If contract negotiations break down — a real possibility — almost 30 percent of Las Vegas workers could be forced out of the St. Rose system, which operates three hospitals and two surgery centers (Rose de Lima, Siena and San Martin hospitals, and Durango Outpatient and Parkway surgery centers). Patients would have to find different hospitals to visit or pay for care out of pocket. Health Services Coalition insures about 260,000 patients and provides coverage for the valley’s largest unions, including casino workers, firefighters and police officers.

At issue are the cost and quality of health care. Health Services Coalition claims St. Rose charges too much for treatment and is the most expensive provider in its network.

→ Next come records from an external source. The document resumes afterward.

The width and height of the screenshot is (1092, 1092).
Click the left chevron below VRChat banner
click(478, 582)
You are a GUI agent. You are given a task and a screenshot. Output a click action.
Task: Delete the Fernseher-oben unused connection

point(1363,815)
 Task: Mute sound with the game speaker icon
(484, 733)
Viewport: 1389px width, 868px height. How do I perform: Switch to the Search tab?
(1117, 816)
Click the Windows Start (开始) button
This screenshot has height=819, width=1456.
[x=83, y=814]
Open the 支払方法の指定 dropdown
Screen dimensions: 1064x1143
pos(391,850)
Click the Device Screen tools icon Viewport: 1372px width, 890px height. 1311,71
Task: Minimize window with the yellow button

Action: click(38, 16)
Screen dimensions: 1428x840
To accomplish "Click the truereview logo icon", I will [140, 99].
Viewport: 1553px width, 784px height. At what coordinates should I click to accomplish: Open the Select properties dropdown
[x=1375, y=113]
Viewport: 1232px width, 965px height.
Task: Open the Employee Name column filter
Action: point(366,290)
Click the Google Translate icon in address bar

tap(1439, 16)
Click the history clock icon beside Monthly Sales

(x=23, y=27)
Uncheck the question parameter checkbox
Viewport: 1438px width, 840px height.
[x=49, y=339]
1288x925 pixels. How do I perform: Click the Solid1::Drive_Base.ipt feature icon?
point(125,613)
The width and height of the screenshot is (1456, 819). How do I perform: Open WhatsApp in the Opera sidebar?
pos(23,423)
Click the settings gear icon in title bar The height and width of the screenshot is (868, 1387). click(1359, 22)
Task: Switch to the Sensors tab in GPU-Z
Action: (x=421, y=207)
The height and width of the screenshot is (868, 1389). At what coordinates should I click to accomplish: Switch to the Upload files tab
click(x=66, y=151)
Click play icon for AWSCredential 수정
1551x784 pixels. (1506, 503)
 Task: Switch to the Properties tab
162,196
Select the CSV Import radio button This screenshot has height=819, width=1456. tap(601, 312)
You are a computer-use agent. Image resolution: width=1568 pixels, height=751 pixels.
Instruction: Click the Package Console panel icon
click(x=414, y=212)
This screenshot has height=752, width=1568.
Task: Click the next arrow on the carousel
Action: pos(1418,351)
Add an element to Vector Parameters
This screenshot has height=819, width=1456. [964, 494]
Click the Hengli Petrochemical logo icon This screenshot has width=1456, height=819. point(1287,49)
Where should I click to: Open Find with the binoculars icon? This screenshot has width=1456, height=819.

“We just have a genuine disagreement on the value of the care being provided,” the coalition’s Executive Director Leslie Johnstone said. “The health plans cannot afford to pay the St. Rose rates. If there were quality measures where they were head and shoulders above everyone else, that might be taken into consideration. But we do not see any hospital standing out in its quality.”

The Siena and San Martin campuses are among the local hospitals with the highest number of patient readmissions, according to a coalition study, and Siena outranks most valley hospitals in percentage of C-section births.

St. Rose argues that Health Services Coalition’s reimbursement rates fall below the cost of providing care. St. Rose spokesman Andy North said Health Services Coalition pays the hospitals less than 50 percent of the national average — and the coalition proposes paying even less next year. North said the only price increase St. Rose has asked for is to cover inflation.

It’s impossible to judge the payment rates independently because neither side would divulge the prices being discussed. The groups’ current three-year contract expires Dec. 31.

“We’ve tried to be very reasonable,” North said.

As for quality of care, North said St. Rose leads the state. Indeed, St. Rose ranks above the national average and many of its competitors in treatment of heart attacks and pneumonia, according to Medicare records.

While the providers haggle, patients could emerge as the biggest losers.

Scott Hansen has undergone three surgeries at St. Rose to repair his femur, which he broke in an accident in July. He expects another year or more of treatments and physical therapy. Hansen, a deli owner, is insured by Health Services Coalition under his wife’s plan. She is a server at New York-New York and a member of the Culinary Union.

“I can’t imagine having to find someplace else to go to,” Hansen said. “Plus, I’m comfortable with my doctor. What happens if he doesn’t have privileges somewhere else?”

Patients would be able to receive emergency care at St. Rose regardless of its status in the coalition’s network, but they would need to look elsewhere for elective and nonemergency procedures. Emergency room patients also would be transferred once they are stabilized.

Health Services Coalition is fighting a similar battle with other valley hospitals, but so far St. Rose is the only hospital group to be notified that it may be dropped. The gap in negotiations is widest between the coalition and St. Rose, Johnstone said.

“It is not a foregone conclusion that we will settle with the other hospitals,” she said.

In 2006, Sierra Health Services, then the state’s largest health care provider, and national hospital giant HCA Inc., known locally as Sunrise Health, broke ties following a long contract standoff similar to the one Health Services Coalition and St. Rose are battling. About 600,000 patients had to find new hospitals, and some of Las Vegas’ sickest children were sent out of state for treatment because specialized pediatric services provided by Sunrise were not duplicated in the region.

Less than a year later, Sierra merged with UnitedHealth Group Inc. The company cited the termination of the HCA contract as one of the contributing factors.

Sun reporter Marshall Allen contributed to this story.